Figure 2. Tidy up tables by removing columns, and reducing rows
3. Examine the columns
A crucial aspect of cube performance is compression. Columns with certain data types, or have unique values for all rows will compress badly, and will require more memory. An effective optimisation technique is to correct the data type or value in a column, such that it is able to compress better. Casting values as integers instead of strings or defining decimal points are fundamental practices that are often overlooked in tabular model design, and ultimately come at the expense of performance. In my example, I was able to create a new unique invoice ID that could be used by the business and compressed as an integer. Previously the varchar invoice key was unique at almost every row of the sales table, and was compressing very poorly. The storage engine (Vertipaq) wants to compress columns, and having similar values in the same column greatly aids this. A great tool for this kind of analysis is the Vertipaq Analyzer. This tool can highlight potential areas of interest in compression activities and help track results in terms of cube optimisation techniques.
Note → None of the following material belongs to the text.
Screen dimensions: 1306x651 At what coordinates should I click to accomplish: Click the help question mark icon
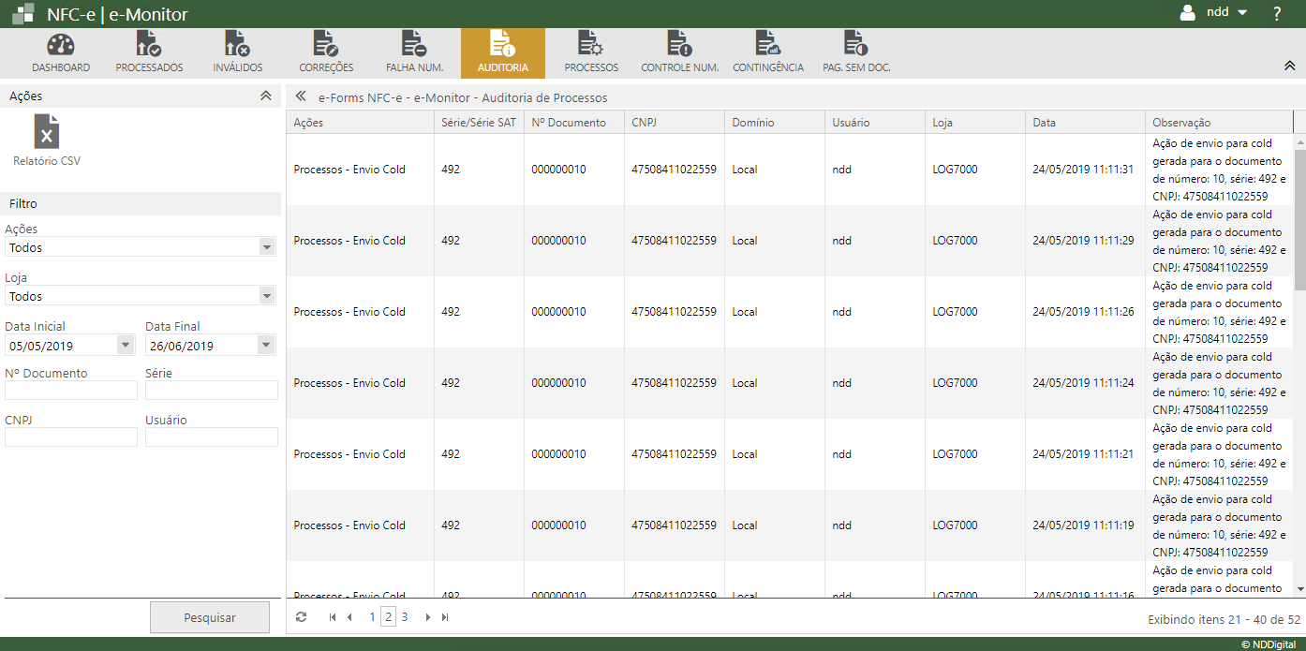coord(1276,13)
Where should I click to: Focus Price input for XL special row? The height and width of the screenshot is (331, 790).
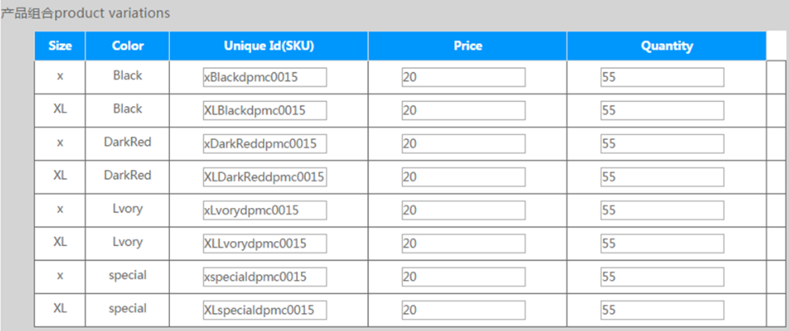pos(463,310)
Figure 3. The VertiPaq Analyzer reveals compression pain points
4. Examine the DAX
For cube users, it is critical that the OLAP queries they run return accurate results rapidly. If a user cannot get the information they need from a model in a reliable or timely manner, the cube is failing to provide the benefits expected of it. Therefore, an important part of tabular model optimisation revolves around the measures, and ensuring that the DAX expressions used are performance optimised for the formula engine. Keeping the measures simple by using basic expressions, and removing complicated filtering clauses means that the measures should perform better. In my example, I was able to change some of the expressions of sales measures at different period intervals (such as month-to-date and year-to-date), such that they could run across different filtering contexts, thus reducing calculation time.
Figure 4. Simple DAX equals better performance
5. Examine the Server
Finally, the biggest factor in tabular model processing performance is the actual memory properties. Depending on the edition of the Analysis Services, there are various levels of memory limits. For the Standard Edition, the 16Gb limit imposed on a single instance of Analysis Services can often be the ‘killer of cubes’. If a reasonable business case exists, then moving to the Enterprise Edition or cloud-based solution can be the right answer to memory woes. However, there are steps that can be taken to get the best out of a SSAS tabular model without abandoning Standard Edition altogether. Increasing the amount of RAM on the server and modifying the server instance memory properties allows you to fine tune processing and reduce the likelihood of memory exception errors. In my example, the cube was failing to process as it would run out of memory during a Full Process. I increased the RAM from 32Gb to 40Gb, and reduced the Total Memory Limits in the server instance properties. With more memory and lower thresholds to which memory cleaner processes were initiated, the cube was able to process in full each time without error.
Figure 5. Fine tune the memory limits to find the optimal level of performance
Like any business asset, a SSAS tabular model loses value when it is not properly configured or utilised. However, with the proper approach methodology, any model can be transformed from an underperforming asset into a valuable resource for a business.